Mailing List Archives
Public Access
|
|
|
[Date Prev][Date Next][Thread Prev][Thread Next][Date Index][Thread Index]
Re: [HTCondor-users] Inconsistent output of "condor_q -glo"?
- Date: Fri, 19 Nov 2021 17:27:49 -0600
- From: Todd Tannenbaum <tannenba@xxxxxxxxxxx>
- Subject: Re: [HTCondor-users] Inconsistent output of "condor_q -glo"?

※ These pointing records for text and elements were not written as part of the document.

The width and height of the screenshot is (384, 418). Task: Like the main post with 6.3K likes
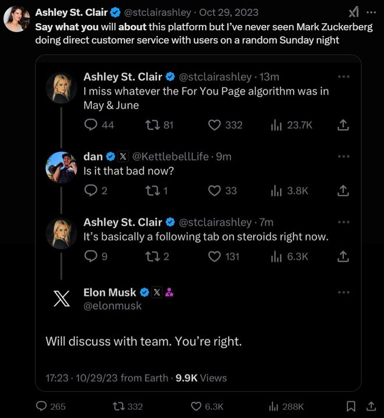(198, 406)
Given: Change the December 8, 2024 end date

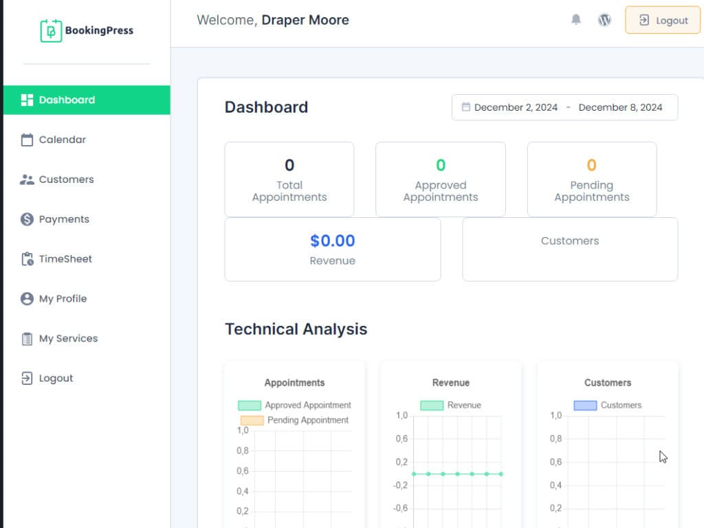Looking at the screenshot, I should [x=620, y=107].
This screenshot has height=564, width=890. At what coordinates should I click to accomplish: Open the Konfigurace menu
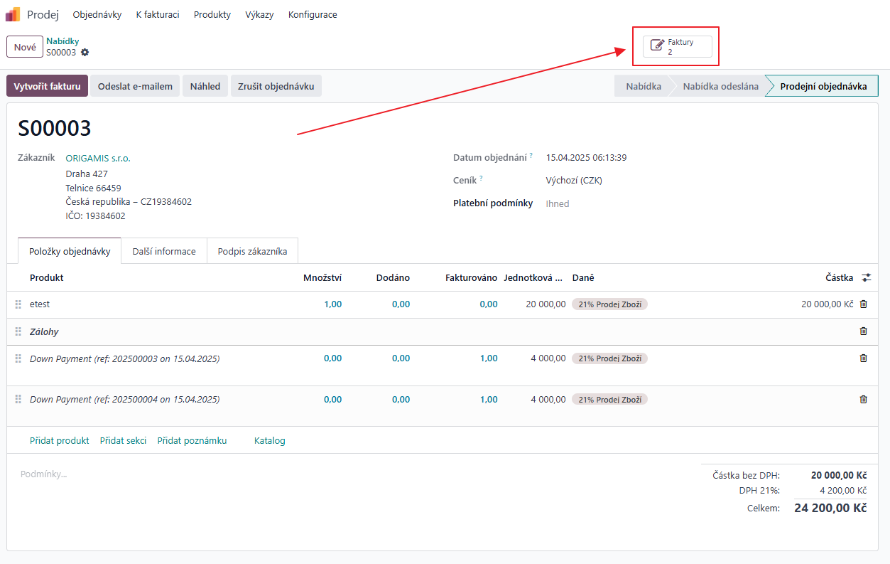313,15
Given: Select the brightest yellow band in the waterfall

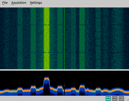Looking at the screenshot, I should click(x=47, y=38).
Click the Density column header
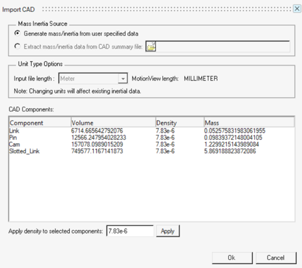The height and width of the screenshot is (268, 302). (x=180, y=123)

On 11/18/2021 2:50 AM, Steffen
Grunewald wrote:
Good morning,
Hi Steffen,
Some ideas inline below...
after a major reconfig of our Hypatia cluster, with a couple of jobs having
been held before, I'm now getting somewhat inconsistent output from condor_q:
root@condormaster:.# condor_status -schedd
Name Machine RunningJobs IdleJobs HeldJobs
hypatia1.hypatia.local@xxxxxxxxxxxxxxxxxx hypatia1.my.domain 0 0 0
hypatia2.hypatia.local@xxxxxxxxxxxxxxxxxx hypatia2.my.domain 0 0 183
hypatia3.hypatia.local@xxxxxxxxxxxxxxxxxx hypatia3.my.domain 0 0 0
TotalRunningJobs TotalIdleJobs TotalHeldJobs
Total 0 0 183
root@condormaster:.# condor_q -schedd hypatia1.my.domain
All queues are empty
root@condormaster:.# condor_q -schedd hypatia2.my.domain
All queues are empty
root@condormaster:.# condor_q -schedd hypatia3.my.domain
All queues are empty
For the above commands, does the following work:
condor_q -allusers -name hypatia2.my.domain
?
Note the use of "-name" instead of "-schedd" .... I think you wanted
-name here.
Also by default, the schedd will only show the jobs owned by the
user making the query. Adding "-allusers" will give information for
all users, regardless of who issued the condor_q command.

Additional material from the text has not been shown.